1 tablet contains mesalazine 400 mg or 800 mg;

excipients: lactose monohydrate, sodium starch glycolate (type A), magnesium stearate, talc, povidone;

shell: methacrylic copolymer (type B), talc, triethyl citrate, iron oxide yellow (E 172), iron oxide red (E 172), macrogol 6000.

Pharmaceutical form. Film-coated tablets are enteric-soluble.

Main physico-chemical properties: oblong tablets, covered with a shell, from reddish to brownish color.

Pharmacotherapeutic group.  

Anti-inflammatory agents used in intestinal diseases. ATX code A07E C02.

Pharmacological properties.
Pharmacodynamics. 
The mechanism of anti-inflammatory action of mesalazine (5-aminosalicylic acid) is unknown. Research results indicate that mesalazine suppresses the migration of polymorphonuclear leukocytes and inhibits the activity of lipoxygenase, as a result of which the synthesis of anti-inflammatory leukotrienes in macrophages of the intestinal wall is inhibited. There are also data on the effect of mesalazine on the concentration of prostaglandins in the intestinal mucosa. Mesalazine can bind free radicals.

When used orally, mesalazine acts mainly locally on the intestinal mucosa and on the submucosal tissue from the side of the intestinal cavity. Therefore, it is important that mesalazine is available in areas of inflammation.
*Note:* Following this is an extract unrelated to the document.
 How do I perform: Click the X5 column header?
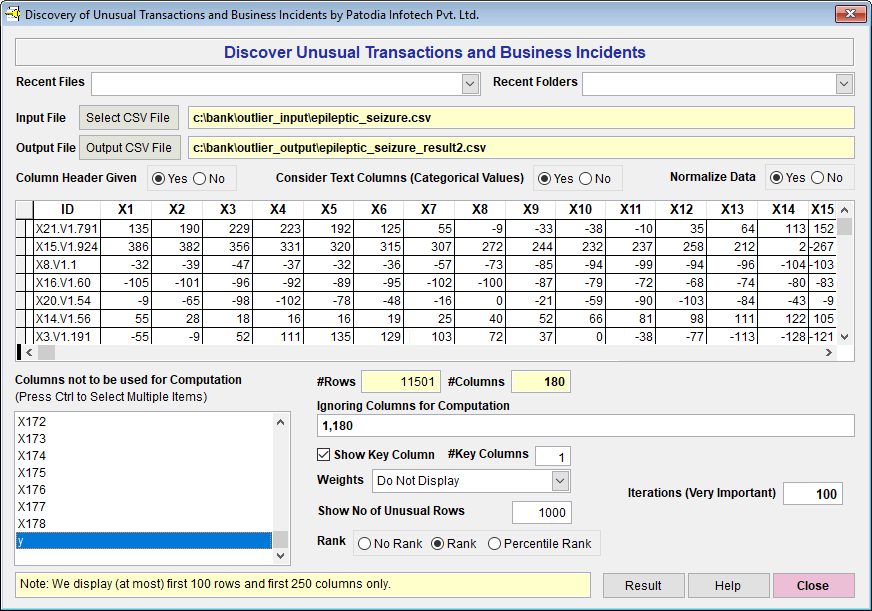pos(328,209)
Systemic bioavailability and concentration in blood plasma are not essential for the therapeutic effect, but most likely are a factor of harmlessness. 

Pharmacokinetics. 
Asakol® tablets, covered with an enteric coating, are resistant to gastric juice. The polymer shell of the tablets ensures the release of the active substance depending on the pH of the environment in the lower part of the ileum and large intestine, which are the main centers of inflammation. The composition of the tablets is selected in such a way as to minimize the absorption of mesalazine in the digestive tract. Absorption of mesalazine is highest in the proximal part of the intestine and lowest in the distal part. Absorption after oral administration is about 24%. Accordingly, 76% of the administered dose remains in the lower ileum and large intestine, as well as in the rectum, showing a local anti-inflammatory effect.
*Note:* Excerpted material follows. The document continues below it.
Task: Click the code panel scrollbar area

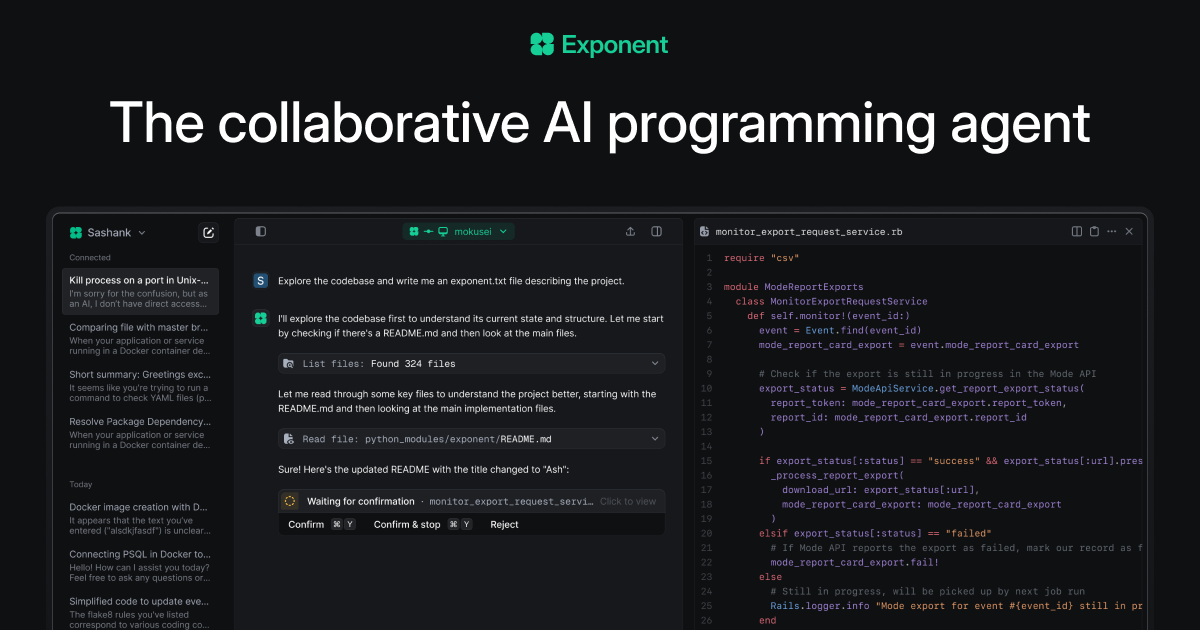Action: [x=1146, y=400]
Mesalazine is metabolized in the liver and intestinal mucosa with the formation of an inactive metabolite of N-acetyl-5-aminosalicylic acid. Binding of mesalazine and its metabolite to blood plasma proteins is 43% and 78%, respectively. Excretion occurs mainly with feces and urine in unchanged form and in the form of a metabolite.

Indications.
Nonspecific ulcerative colitis of mild to moderate severity; supportive treatment in the stage of remission. Crohn’s disease.

Contraindications.
Hypersensitivity to the active substance, to any other component of the drug or to salicylates; severe liver and kidney function disorders (creatinine clearance < 30 ml/min); peptic ulcer disease of the stomach and duodenum; hemorrhagic diathesis.

Dosage and Administration.

Adults
Ulcerative colitis.
When treating the disease in the acute phase, the dose is selected individually and is up to 4 g of mesalazine per day, divided into several doses.
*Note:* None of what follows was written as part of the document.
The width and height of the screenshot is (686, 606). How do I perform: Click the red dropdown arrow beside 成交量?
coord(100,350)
With maintenance treatment in the stage of remission, the recommended dose is up to 2 g of mesalazine 1 time per day, selected individually. It is also possible to divide the dose into several doses.

Crohn’s disease.
In the treatment of the disease in the phase of exacerbation and maintenance therapy, the dose is selected individually and is up to 4 g of mesalazine per day, divided into several doses.

Elderly patients do not need dose adjustment, unless renal function is impaired.

Children aged 6 and over
In the treatment of ulcerative colitis and Crohn’s disease in the exacerbation stage, the dose should be selected individually, starting with 30-50 mg/kg of body weight/day, divided into several doses. The maximum dose is 
75 mg/kg of body weight/day, divided into several doses. The total daily dose should not exceed 4 g of mesalazine.

For maintenance therapy, the dose should be selected individually, starting with 15-30 mg/kg of body weight/day, divided into several doses. The total daily dose should not exceed 2 g of mesalazine.

As a rule, children with a body weight of up to 40 kg are prescribed half the adult dose, and children with a body weight of more than 40 kg are prescribed a full adult dose. 

Tablets should be taken whole, without chewing, with a sufficient amount of liquid, 1 hour before meals. Both during exacerbation of the disease and during maintenance treatment in the stage of remission, in order to achieve the desired therapeutic effect, Asakol® tablets should be taken regularly and continuously. The duration of use is determined by the doctor. Usually, remission in ulcerative colitis and Crohn’s disease occurs after 8-12 weeks of taking Asacol®.